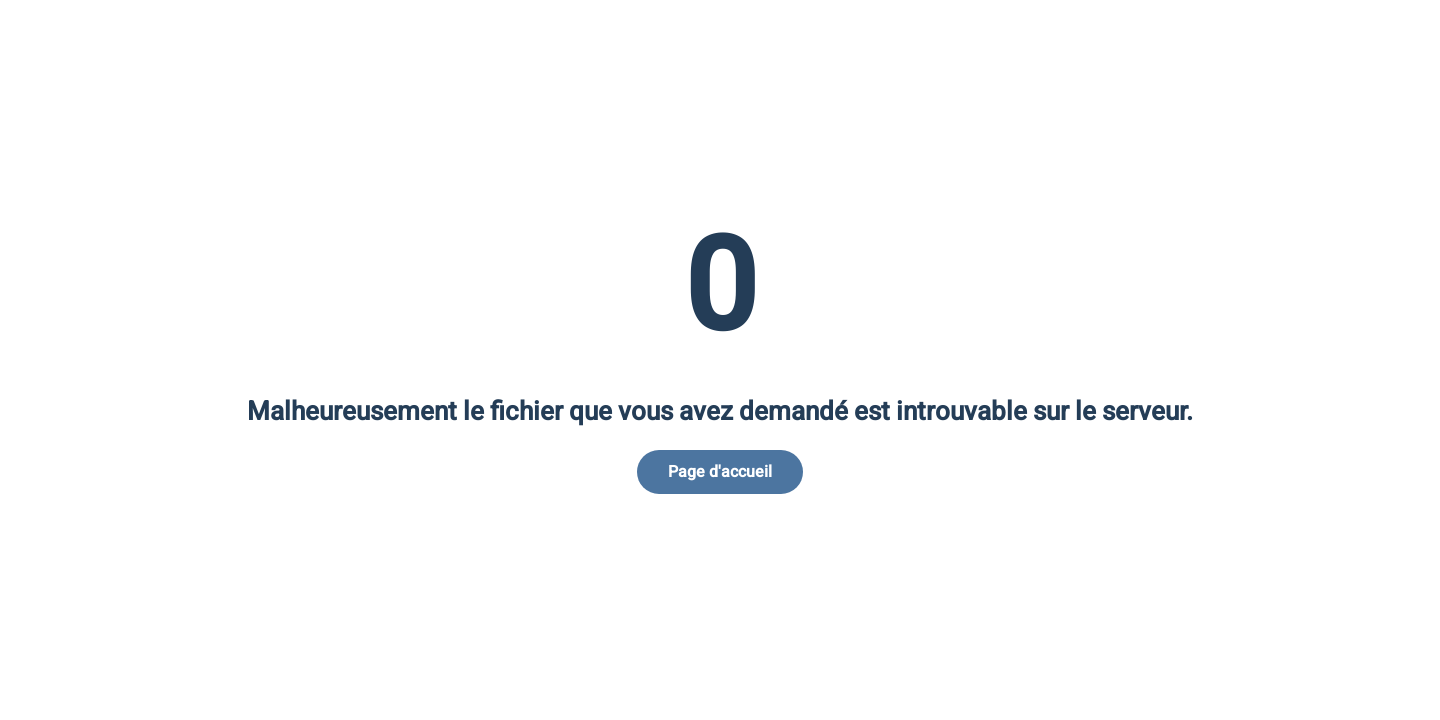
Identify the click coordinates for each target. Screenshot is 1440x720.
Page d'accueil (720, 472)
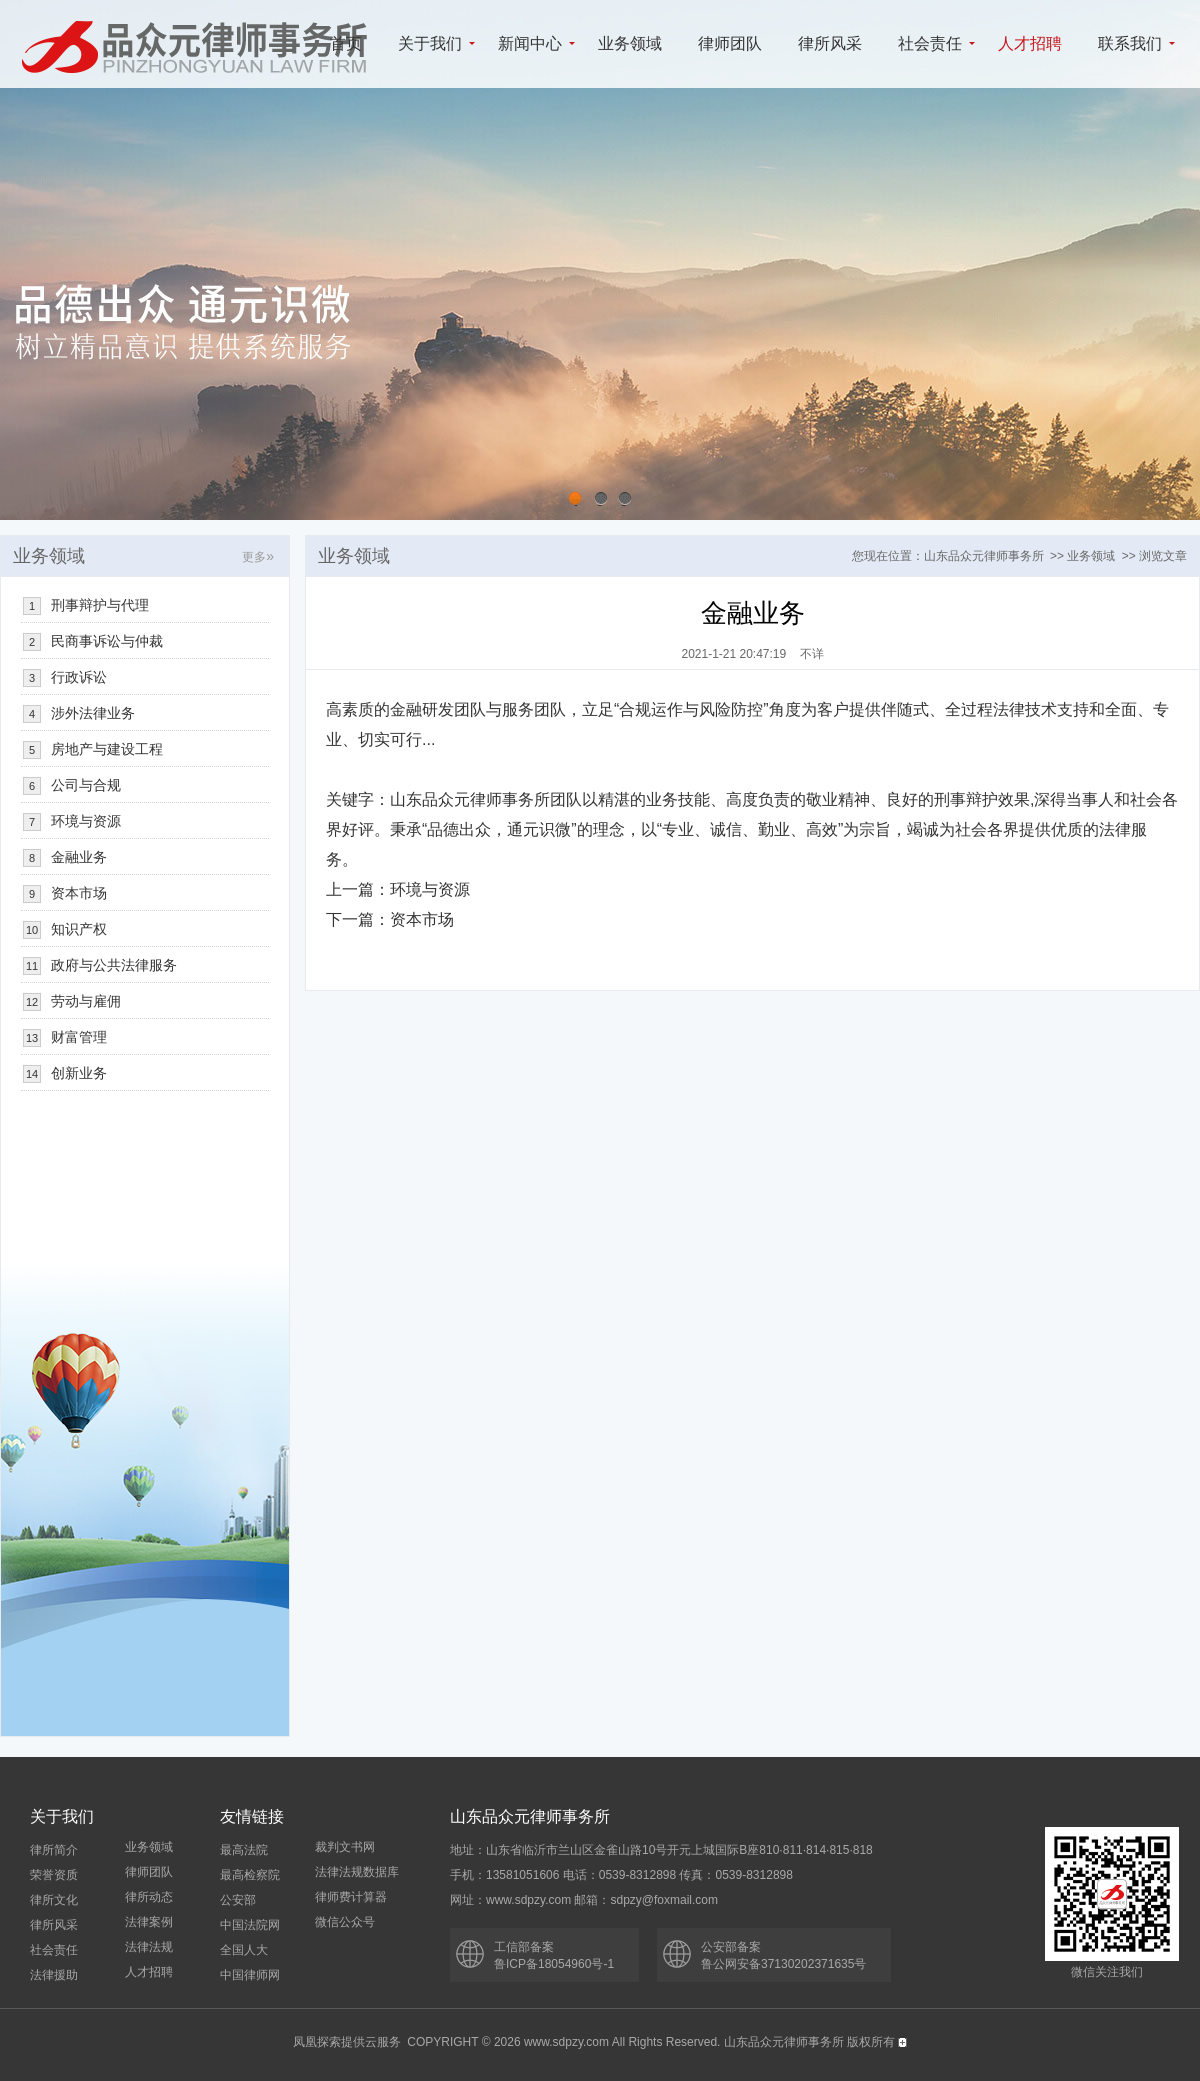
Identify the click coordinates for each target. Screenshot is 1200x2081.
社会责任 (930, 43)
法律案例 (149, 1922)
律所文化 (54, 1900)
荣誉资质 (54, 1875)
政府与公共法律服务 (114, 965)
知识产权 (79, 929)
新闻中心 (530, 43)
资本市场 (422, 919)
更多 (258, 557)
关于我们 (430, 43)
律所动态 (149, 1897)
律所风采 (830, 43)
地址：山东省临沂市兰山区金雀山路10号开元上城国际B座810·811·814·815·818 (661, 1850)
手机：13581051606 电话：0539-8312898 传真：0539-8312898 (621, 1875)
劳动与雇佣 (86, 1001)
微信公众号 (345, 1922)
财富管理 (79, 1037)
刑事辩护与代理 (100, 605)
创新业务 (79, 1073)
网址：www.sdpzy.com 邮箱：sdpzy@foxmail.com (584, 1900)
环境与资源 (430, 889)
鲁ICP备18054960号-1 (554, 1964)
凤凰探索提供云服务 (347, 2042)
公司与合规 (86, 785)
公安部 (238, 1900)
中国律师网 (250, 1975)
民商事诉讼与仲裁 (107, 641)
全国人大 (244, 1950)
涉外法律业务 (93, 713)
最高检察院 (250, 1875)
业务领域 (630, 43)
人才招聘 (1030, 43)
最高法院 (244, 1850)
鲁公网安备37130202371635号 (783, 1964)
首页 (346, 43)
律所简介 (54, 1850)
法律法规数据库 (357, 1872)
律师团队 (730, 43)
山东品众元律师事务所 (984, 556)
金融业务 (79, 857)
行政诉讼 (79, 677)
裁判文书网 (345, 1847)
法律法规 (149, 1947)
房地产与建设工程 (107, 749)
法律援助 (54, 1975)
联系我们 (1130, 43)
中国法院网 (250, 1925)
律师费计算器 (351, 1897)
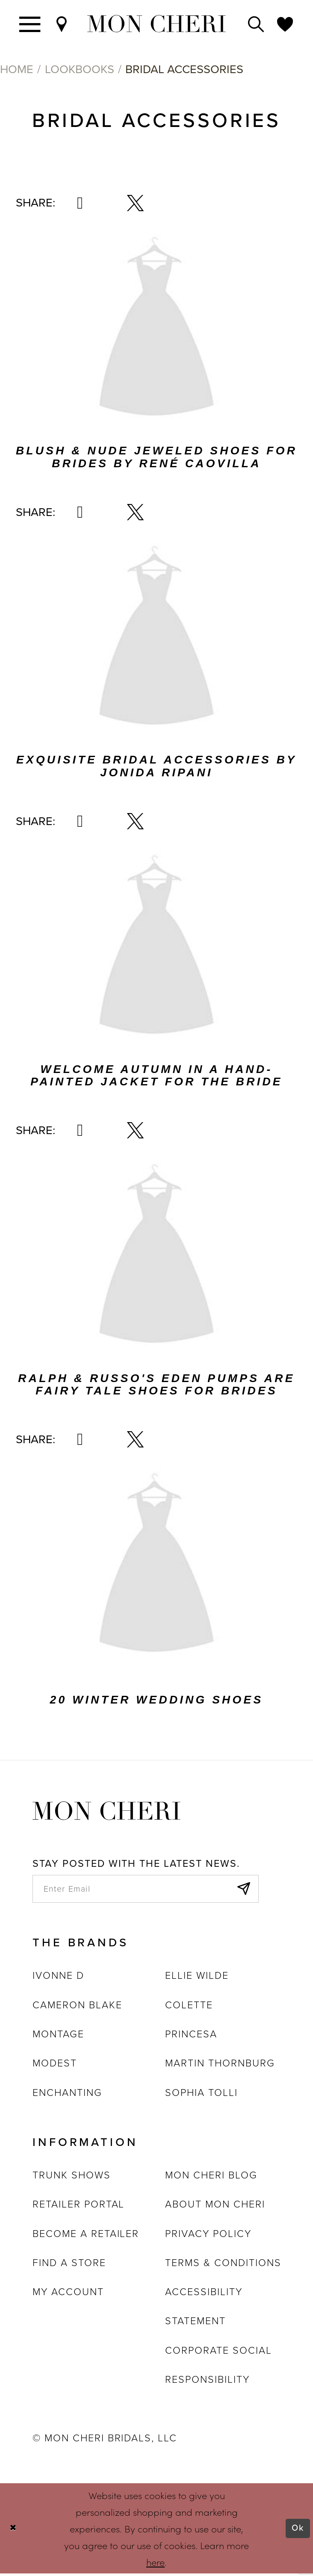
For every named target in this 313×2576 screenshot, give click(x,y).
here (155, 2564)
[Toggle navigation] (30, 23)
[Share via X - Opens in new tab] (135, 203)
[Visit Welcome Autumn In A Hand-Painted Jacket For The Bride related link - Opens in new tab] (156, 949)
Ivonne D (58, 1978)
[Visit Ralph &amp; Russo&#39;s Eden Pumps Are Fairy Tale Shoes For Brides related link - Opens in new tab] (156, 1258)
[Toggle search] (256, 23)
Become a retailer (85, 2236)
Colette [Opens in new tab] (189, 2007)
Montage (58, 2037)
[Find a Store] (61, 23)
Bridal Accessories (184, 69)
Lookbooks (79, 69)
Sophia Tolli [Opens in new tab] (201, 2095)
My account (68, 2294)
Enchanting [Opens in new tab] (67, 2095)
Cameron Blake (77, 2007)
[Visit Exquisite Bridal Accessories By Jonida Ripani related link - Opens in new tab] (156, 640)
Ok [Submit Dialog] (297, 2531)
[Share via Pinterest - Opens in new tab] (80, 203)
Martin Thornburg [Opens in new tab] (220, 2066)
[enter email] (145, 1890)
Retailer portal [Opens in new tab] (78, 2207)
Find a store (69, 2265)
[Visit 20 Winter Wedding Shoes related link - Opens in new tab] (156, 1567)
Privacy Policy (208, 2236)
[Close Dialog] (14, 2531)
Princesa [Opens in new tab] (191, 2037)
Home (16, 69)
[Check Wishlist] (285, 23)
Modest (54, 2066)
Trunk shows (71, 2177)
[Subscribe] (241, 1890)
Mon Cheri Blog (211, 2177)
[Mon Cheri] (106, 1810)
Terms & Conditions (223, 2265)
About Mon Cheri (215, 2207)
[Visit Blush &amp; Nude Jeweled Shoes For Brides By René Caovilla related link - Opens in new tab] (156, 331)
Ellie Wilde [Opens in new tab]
————
**Challenge**
Rewrite every line of the items above as a Markdown table with the columns Row and Content, numbering each line and omitting blank lines. Leave the pictures out of the table.

**Response**
| Row | Content |
|---|---|
| 1 | Identify the click coordinates for each target. Screenshot is 1440x720. |
| 2 | Page d'accueil (720, 472) |
| 3 | Identify the click coordinates for each target. Screenshot is 1200x2081. |
| 4 | 社会责任 (930, 43) |
| 5 | 法律案例 (149, 1922) |
| 6 | 律所文化 (54, 1900) |
| 7 | 荣誉资质 (54, 1875) |
| 8 | 政府与公共法律服务 (114, 965) |
| 9 | 知识产权 (79, 929) |
| 10 | 新闻中心 (530, 43) |
| 11 | 资本市场 (422, 919) |
| 12 | 更多 (258, 557) |
| 13 | 关于我们 (430, 43) |
| 14 | 律所动态 (149, 1897) |
| 15 | 律所风采 (830, 43) |
| 16 | 地址：山东省临沂市兰山区金雀山路10号开元上城国际B座810·811·814·815·818 (661, 1850) |
| 17 | 手机：13581051606 电话：0539-8312898 传真：0539-8312898 (621, 1875) |
| 18 | 劳动与雇佣 (86, 1001) |
| 19 | 微信公众号 (345, 1922) |
| 20 | 财富管理 (79, 1037) |
| 21 | 刑事辩护与代理 (100, 605) |
| 22 | 创新业务 (79, 1073) |
| 23 | 网址：www.sdpzy.com 邮箱：sdpzy@foxmail.com (584, 1900) |
| 24 | 环境与资源 (430, 889) |
| 25 | 鲁ICP备18054960号-1 (554, 1964) |
| 26 | 凤凰探索提供云服务 (347, 2042) |
| 27 | 公司与合规 (86, 785) |
| 28 | 公安部 (238, 1900) |
| 29 | 中国律师网 (250, 1975) |
| 30 | 民商事诉讼与仲裁 (107, 641) |
| 31 | 全国人大 (244, 1950) |
| 32 | 涉外法律业务 (93, 713) |
| 33 | 最高检察院 (250, 1875) |
| 34 | 业务领域 (630, 43) |
| 35 | 人才招聘 (1030, 43) |
| 36 | 最高法院 (244, 1850) |
| 37 | 鲁公网安备37130202371635号 (783, 1964) |
| 38 | 首页 (346, 43) |
| 39 | 律所简介 (54, 1850) |
| 40 | 法律法规数据库 (357, 1872) |
| 41 | 律师团队 (730, 43) |
| 42 | 山东品众元律师事务所 (984, 556) |
| 43 | 金融业务 (79, 857) |
| 44 | 行政诉讼 (79, 677) |
| 45 | 裁判文书网 (345, 1847) |
| 46 | 法律法规 (149, 1947) |
| 47 | 房地产与建设工程 (107, 749) |
| 48 | 法律援助 (54, 1975) |
| 49 | 联系我们 (1130, 43) |
| 50 | 中国法院网 (250, 1925) |
| 51 | 律师费计算器 (351, 1897) |
| 52 | For every named target in this 313×2576 screenshot, give click(x,y). |
| 53 | here (155, 2564) |
| 54 | [Toggle navigation] (30, 23) |
| 55 | [Share via X - Opens in new tab] (135, 203) |
| 56 | [Visit Welcome Autumn In A Hand-Painted Jacket For The Bride related link - Opens in new tab] (156, 949) |
| 57 | Ivonne D (58, 1978) |
| 58 | [Visit Ralph &amp; Russo&#39;s Eden Pumps Are Fairy Tale Shoes For Brides related link - Opens in new tab] (156, 1258) |
| 59 | [Toggle search] (256, 23) |
| 60 | Become a retailer (85, 2236) |
| 61 | Colette [Opens in new tab] (189, 2007) |
| 62 | Montage (58, 2037) |
| 63 | [Find a Store] (61, 23) |
| 64 | Bridal Accessories (184, 69) |
| 65 | Lookbooks (79, 69) |
| 66 | Sophia Tolli [Opens in new tab] (201, 2095) |
| 67 | My account (68, 2294) |
| 68 | Enchanting [Opens in new tab] (67, 2095) |
| 69 | Cameron Blake (77, 2007) |
| 70 | [Visit Exquisite Bridal Accessories By Jonida Ripani related link - Opens in new tab] (156, 640) |
| 71 | Ok [Submit Dialog] (297, 2531) |
| 72 | [Share via Pinterest - Opens in new tab] (80, 203) |
| 73 | Martin Thornburg [Opens in new tab] (220, 2066) |
| 74 | [enter email] (145, 1890) |
| 75 | Retailer portal [Opens in new tab] (78, 2207) |
| 76 | Find a store (69, 2265) |
| 77 | [Visit 20 Winter Wedding Shoes related link - Opens in new tab] (156, 1567) |
| 78 | Privacy Policy (208, 2236) |
| 79 | [Close Dialog] (14, 2531) |
| 80 | Princesa [Opens in new tab] (191, 2037) |
| 81 | Home (16, 69) |
| 82 | [Check Wishlist] (285, 23) |
| 83 | Modest (54, 2066) |
| 84 | Trunk shows (71, 2177) |
| 85 | [Subscribe] (241, 1890) |
| 86 | Mon Cheri Blog (211, 2177) |
| 87 | [Mon Cheri] (106, 1810) |
| 88 | Terms & Conditions (223, 2265) |
| 89 | About Mon Cheri (215, 2207) |
| 90 | [Visit Blush &amp; Nude Jeweled Shoes For Brides By René Caovilla related link - Opens in new tab] (156, 331) |
| 91 | Ellie Wilde [Opens in new tab] |